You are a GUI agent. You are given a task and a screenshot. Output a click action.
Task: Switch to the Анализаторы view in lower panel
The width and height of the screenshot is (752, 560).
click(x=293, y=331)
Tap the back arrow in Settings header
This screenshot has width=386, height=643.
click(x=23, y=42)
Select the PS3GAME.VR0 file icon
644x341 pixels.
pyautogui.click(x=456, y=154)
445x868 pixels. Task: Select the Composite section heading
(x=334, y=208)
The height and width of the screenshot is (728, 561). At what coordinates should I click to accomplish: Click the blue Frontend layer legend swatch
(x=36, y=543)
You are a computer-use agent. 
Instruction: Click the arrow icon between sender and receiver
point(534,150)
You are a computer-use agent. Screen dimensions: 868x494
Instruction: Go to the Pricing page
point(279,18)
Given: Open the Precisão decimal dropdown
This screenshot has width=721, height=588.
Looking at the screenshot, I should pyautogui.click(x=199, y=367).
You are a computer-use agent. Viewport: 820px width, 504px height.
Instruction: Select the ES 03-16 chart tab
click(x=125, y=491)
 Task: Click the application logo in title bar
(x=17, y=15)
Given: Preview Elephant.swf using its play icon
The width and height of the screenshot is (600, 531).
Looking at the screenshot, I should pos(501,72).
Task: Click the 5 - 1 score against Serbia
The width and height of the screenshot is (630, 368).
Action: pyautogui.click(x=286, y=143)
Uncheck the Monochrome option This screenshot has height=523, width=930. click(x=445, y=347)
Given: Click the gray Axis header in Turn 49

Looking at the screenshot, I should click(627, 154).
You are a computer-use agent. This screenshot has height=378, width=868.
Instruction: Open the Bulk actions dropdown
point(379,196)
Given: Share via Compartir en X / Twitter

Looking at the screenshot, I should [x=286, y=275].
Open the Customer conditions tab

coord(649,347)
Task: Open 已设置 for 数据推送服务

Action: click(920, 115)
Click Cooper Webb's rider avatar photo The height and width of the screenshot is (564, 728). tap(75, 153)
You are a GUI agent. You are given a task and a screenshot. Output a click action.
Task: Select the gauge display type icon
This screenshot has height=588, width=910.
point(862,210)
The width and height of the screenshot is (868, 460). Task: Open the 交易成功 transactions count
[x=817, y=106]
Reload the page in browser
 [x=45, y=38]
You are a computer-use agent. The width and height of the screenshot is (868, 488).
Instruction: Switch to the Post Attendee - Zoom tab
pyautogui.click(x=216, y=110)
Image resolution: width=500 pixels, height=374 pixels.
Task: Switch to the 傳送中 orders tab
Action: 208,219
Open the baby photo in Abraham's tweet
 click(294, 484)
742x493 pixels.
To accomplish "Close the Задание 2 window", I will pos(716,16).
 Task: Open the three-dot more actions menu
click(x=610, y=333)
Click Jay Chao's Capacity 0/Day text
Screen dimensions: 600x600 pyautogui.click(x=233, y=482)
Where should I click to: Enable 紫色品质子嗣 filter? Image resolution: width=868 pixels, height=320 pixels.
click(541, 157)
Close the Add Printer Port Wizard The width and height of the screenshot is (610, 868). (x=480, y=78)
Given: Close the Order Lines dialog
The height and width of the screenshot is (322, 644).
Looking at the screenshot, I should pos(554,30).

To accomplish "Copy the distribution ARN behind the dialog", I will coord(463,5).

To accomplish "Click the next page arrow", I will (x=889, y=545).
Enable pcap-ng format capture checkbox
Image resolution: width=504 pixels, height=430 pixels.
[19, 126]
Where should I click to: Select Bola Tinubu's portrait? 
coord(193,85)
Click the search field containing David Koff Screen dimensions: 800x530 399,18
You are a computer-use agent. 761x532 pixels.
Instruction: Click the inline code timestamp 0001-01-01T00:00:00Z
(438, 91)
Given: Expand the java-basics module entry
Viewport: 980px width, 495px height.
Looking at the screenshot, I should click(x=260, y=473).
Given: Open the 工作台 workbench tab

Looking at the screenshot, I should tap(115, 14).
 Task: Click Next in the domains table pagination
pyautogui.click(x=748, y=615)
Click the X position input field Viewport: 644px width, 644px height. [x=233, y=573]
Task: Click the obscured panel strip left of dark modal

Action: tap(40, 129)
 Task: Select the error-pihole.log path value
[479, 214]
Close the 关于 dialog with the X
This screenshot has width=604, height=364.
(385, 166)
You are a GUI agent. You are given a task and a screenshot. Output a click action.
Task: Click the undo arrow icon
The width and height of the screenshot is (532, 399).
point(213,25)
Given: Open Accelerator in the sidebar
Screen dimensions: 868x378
--*--
* **THE TASK**: Emit the full listing verbatim.

* **SOLUTION FOR THIS PROBLEM**:
You are a GUI agent. You are given a task and a screenshot. Output a click action.
Task: Switch to the Анализаторы view in lower panel
The width and height of the screenshot is (752, 560).
click(x=293, y=331)
Tap the back arrow in Settings header
This screenshot has width=386, height=643.
click(x=23, y=42)
Select the PS3GAME.VR0 file icon
644x341 pixels.
pyautogui.click(x=456, y=154)
445x868 pixels. Task: Select the Composite section heading
(x=334, y=208)
The height and width of the screenshot is (728, 561). At what coordinates should I click to accomplish: Click the blue Frontend layer legend swatch
(x=36, y=543)
You are a computer-use agent. 
Instruction: Click the arrow icon between sender and receiver
point(534,150)
You are a computer-use agent. Screen dimensions: 868x494
Instruction: Go to the Pricing page
point(279,18)
Given: Open the Precisão decimal dropdown
This screenshot has width=721, height=588.
Looking at the screenshot, I should pyautogui.click(x=199, y=367).
You are a computer-use agent. Viewport: 820px width, 504px height.
Instruction: Select the ES 03-16 chart tab
click(x=125, y=491)
 Task: Click the application logo in title bar
(x=17, y=15)
Given: Preview Elephant.swf using its play icon
The width and height of the screenshot is (600, 531).
Looking at the screenshot, I should pos(501,72).
Task: Click the 5 - 1 score against Serbia
The width and height of the screenshot is (630, 368).
Action: pyautogui.click(x=286, y=143)
Uncheck the Monochrome option This screenshot has height=523, width=930. click(x=445, y=347)
Given: Click the gray Axis header in Turn 49

Looking at the screenshot, I should click(627, 154).
You are a computer-use agent. This screenshot has height=378, width=868.
Instruction: Open the Bulk actions dropdown
point(379,196)
Given: Share via Compartir en X / Twitter

Looking at the screenshot, I should [x=286, y=275].
Open the Customer conditions tab

coord(649,347)
Task: Open 已设置 for 数据推送服务

Action: click(920, 115)
Click Cooper Webb's rider avatar photo The height and width of the screenshot is (564, 728). tap(75, 153)
You are a GUI agent. You are given a task and a screenshot. Output a click action.
Task: Select the gauge display type icon
This screenshot has height=588, width=910.
point(862,210)
The width and height of the screenshot is (868, 460). Task: Open the 交易成功 transactions count
[x=817, y=106]
Reload the page in browser
 [x=45, y=38]
You are a computer-use agent. The width and height of the screenshot is (868, 488).
Instruction: Switch to the Post Attendee - Zoom tab
pyautogui.click(x=216, y=110)
Image resolution: width=500 pixels, height=374 pixels.
Task: Switch to the 傳送中 orders tab
Action: 208,219
Open the baby photo in Abraham's tweet
 click(294, 484)
742x493 pixels.
To accomplish "Close the Задание 2 window", I will pos(716,16).
 Task: Open the three-dot more actions menu
click(x=610, y=333)
Click Jay Chao's Capacity 0/Day text
Screen dimensions: 600x600 pyautogui.click(x=233, y=482)
Where should I click to: Enable 紫色品质子嗣 filter? Image resolution: width=868 pixels, height=320 pixels.
click(541, 157)
Close the Add Printer Port Wizard The width and height of the screenshot is (610, 868). (x=480, y=78)
Given: Close the Order Lines dialog
The height and width of the screenshot is (322, 644).
Looking at the screenshot, I should pos(554,30).

To accomplish "Copy the distribution ARN behind the dialog", I will coord(463,5).

To accomplish "Click the next page arrow", I will (x=889, y=545).
Enable pcap-ng format capture checkbox
Image resolution: width=504 pixels, height=430 pixels.
[19, 126]
Where should I click to: Select Bola Tinubu's portrait? 
coord(193,85)
Click the search field containing David Koff Screen dimensions: 800x530 399,18
You are a computer-use agent. 761x532 pixels.
Instruction: Click the inline code timestamp 0001-01-01T00:00:00Z
(438, 91)
Given: Expand the java-basics module entry
Viewport: 980px width, 495px height.
Looking at the screenshot, I should click(x=260, y=473).
Given: Open the 工作台 workbench tab

Looking at the screenshot, I should tap(115, 14).
 Task: Click Next in the domains table pagination
pyautogui.click(x=748, y=615)
Click the X position input field Viewport: 644px width, 644px height. [x=233, y=573]
Task: Click the obscured panel strip left of dark modal

Action: tap(40, 129)
 Task: Select the error-pihole.log path value
[479, 214]
Close the 关于 dialog with the X
This screenshot has width=604, height=364.
(385, 166)
You are a GUI agent. You are given a task and a screenshot. Output a click action.
Task: Click the undo arrow icon
The width and height of the screenshot is (532, 399).
point(213,25)
Given: Open Accelerator in the sidebar
Screen dimensions: 868x378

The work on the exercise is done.